- Born: 1939 (age 86–87)
- Occupations: Psychologist, gerontologist, academic

Academic work
- Institutions: The University of Southern California

= Gerald Davison =

American psychologist and professor

Gerald C. Davison (born 1939) is an American psychologist and professor. He is currently Professor of Psychology and Gerontology and former dean of the Leonard Davis School of Gerontology at the University of Southern California.

== Education ==
Gerald C. Davison completed a bachelor of arts in social relations at Harvard College in 1961. He spent a Fulbright year in Germany at University of Freiburg in 1961-1962. He obtained his Ph.D. in psychology at Stanford University in 1965.

== Career ==
In 1973-1974 Davison served as president of the Association for Behavioral and Cognitive Therapies. He is Professor of Psychology and Gerontology and former dean of the Leonard Davis School of Gerontology at the University of Southern California.

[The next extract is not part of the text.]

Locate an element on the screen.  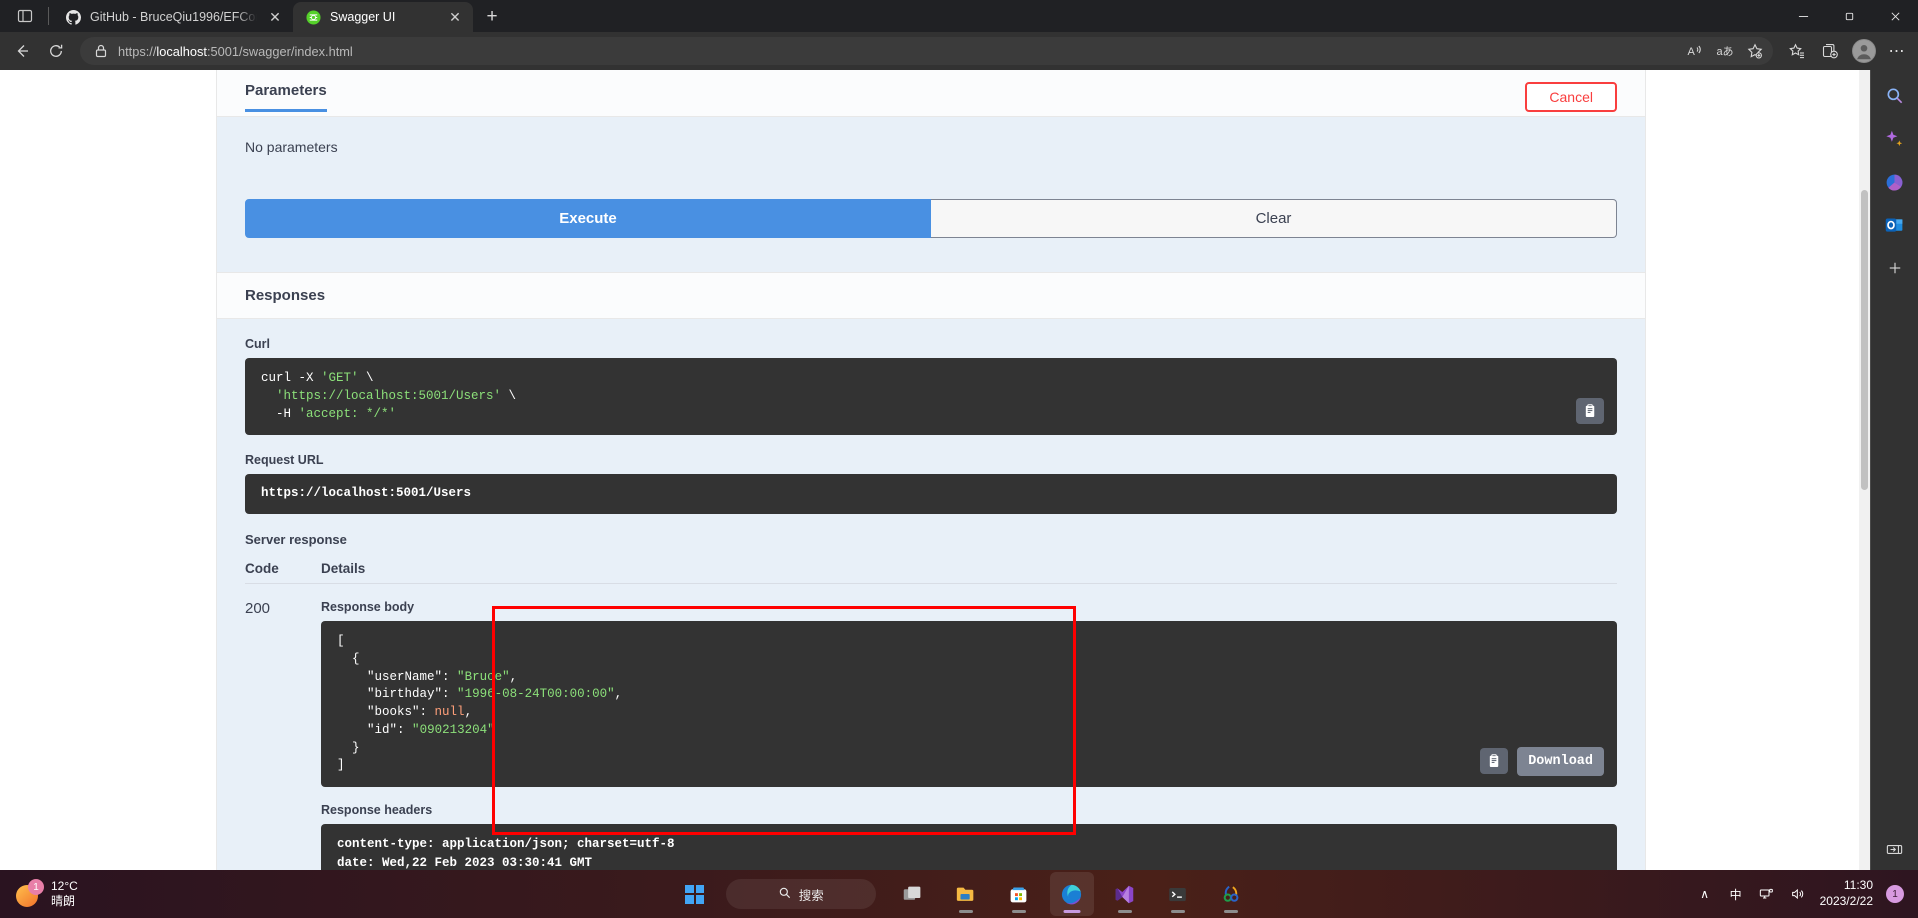
folder-icon is located at coordinates (965, 894).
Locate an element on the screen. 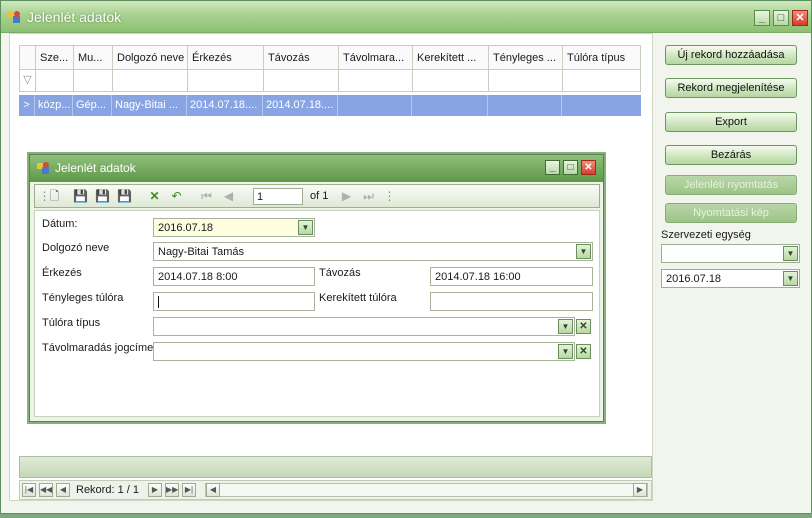  close-form-button: Bezárás is located at coordinates (731, 155).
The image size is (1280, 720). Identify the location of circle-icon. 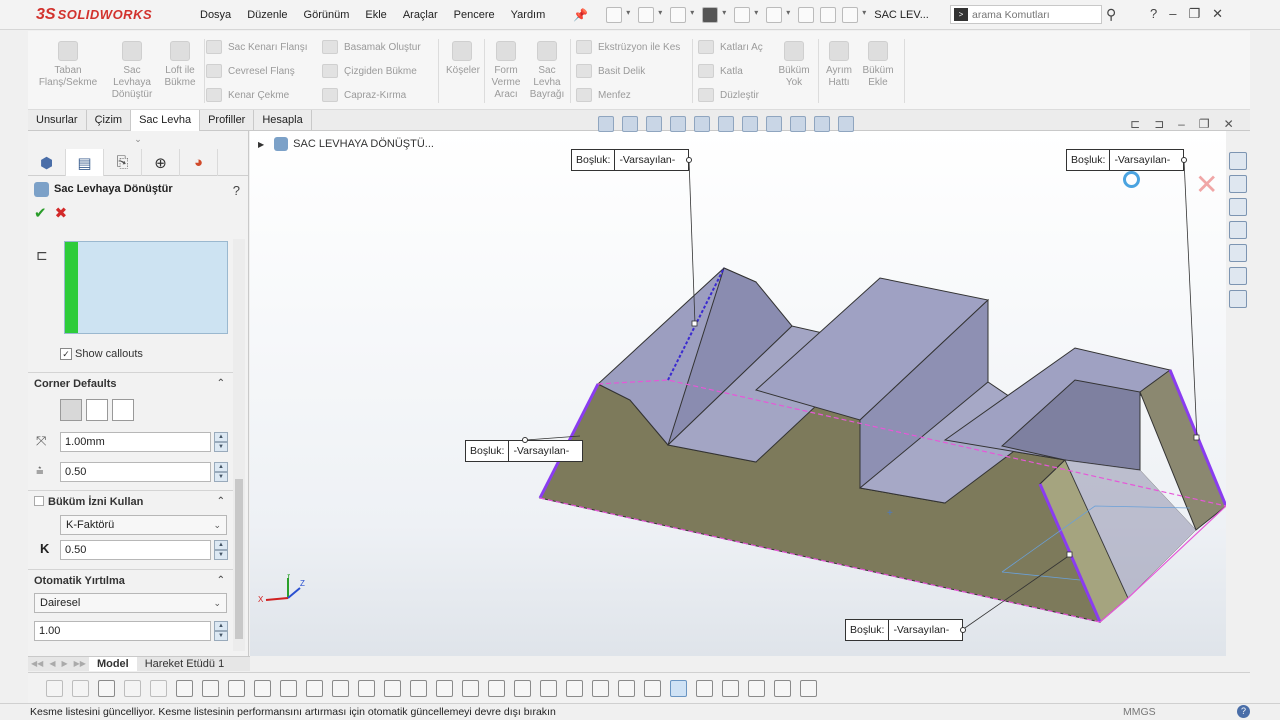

He has authored more than 150 publications dealing with topics such as experimental analysis of psychopathology, therapeutic change and the links between cognition and a variety of behavioral and emotional problems. Davison has co-authored the textbooks Abnormal Psychology, Case Studies in Abnormal Psychology and Clinical Behavior Therapy.

In 2018, he was featured in an episode of a Radiolab podcast, UnErased where he spoke about his seminal role in 1974 in arguing against sexual reorientation (aka conversion) therapies for gay individuals. “Conversion” (2022) is a one-hour biographical documentary film based on the podcast and is on Amazon Prime Video, Google Play, iTunes, and YouTube.

== Awards and honors ==
Davison received the Lifetime Achievement Award in 2003 from the Association for Behavioral and Cognitive Therapies and in 2020 the Clinical Science Visionary Award from the Society for a Science of Clinical Psychology of the American Psychological Association. He is a fellow of the Association for Psychological Science, the American Psychological Association, and the Academy of Cognitive Therapy.